Postselection-free approach to monitored quantum dynamics and entanglement phase transitions

TL;DR

This paper introduces a scalable, postselection-free method to observe entanglement phase transitions in monitored quantum circuits, enabling experimental study of complex quantum dynamics without classical simulation limitations.

Contribution

The authors develop a protocol using adaptive circuits and steering to measure entanglement entropy directly from experimental data in $U(1)$ symmetric circuits, bypassing exponential postselection costs.

Findings

Enables direct observation of entanglement phase transitions experimentally.

Reconstructs entanglement entropy curves with minimal theoretical assumptions.
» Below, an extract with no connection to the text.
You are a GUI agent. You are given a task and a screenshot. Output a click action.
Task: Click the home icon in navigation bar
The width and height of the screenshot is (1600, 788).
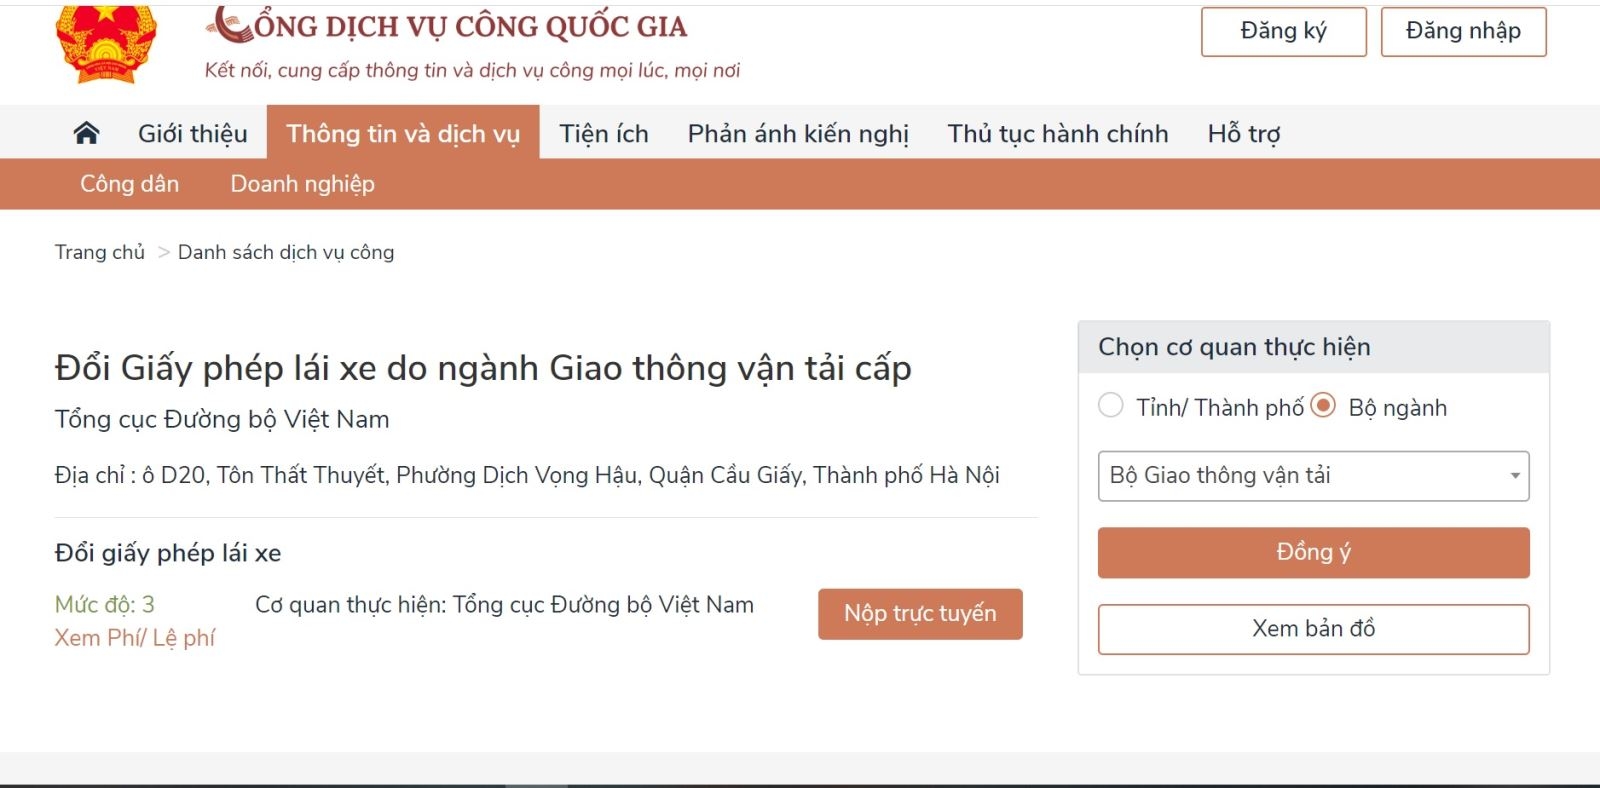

Scales as $L^{5/2}/\epsilon$ for fixed accuracy and circuit size.

Abstract

Measurement-induced entanglement phase transitions in monitored quantum circuits have stimulated activity in a diverse research community. However, the study of measurement-induced dynamics, due to the requirement of exponentially complex postselection, has been experimentally limited to small or specially designed systems that can be efficiently simulated classically. We present a solution to this outstanding problem by introducing a scalable protocol in $U(1)$ symmetric circuits that facilitates the observation of entanglement phase transitions \emph{directly} from experimental data, without detailed assumptions of the underlying model or benchmarking with simulated data. Thus, the method is applicable to circuits which do not admit efficient classical simulation and allows a reconstruction of the full entanglement entropy curve with minimal theoretical input. Our approach relies on adaptive circuits and a steering protocol to approximate pure-state trajectories with mixed ensembles, from which one can efficiently filter out the subsystem $U(1)$ charge fluctuations of the target trajectory to obtain its entanglement entropy. The steering protocol replaces the exponential costs of postselection and state tomography with a scalable overhead which, for fixed accuracy $\epsilon$ and circuit size $L$, scales as $\mathcal{N}_s\sim L^{5/2}/\epsilon$.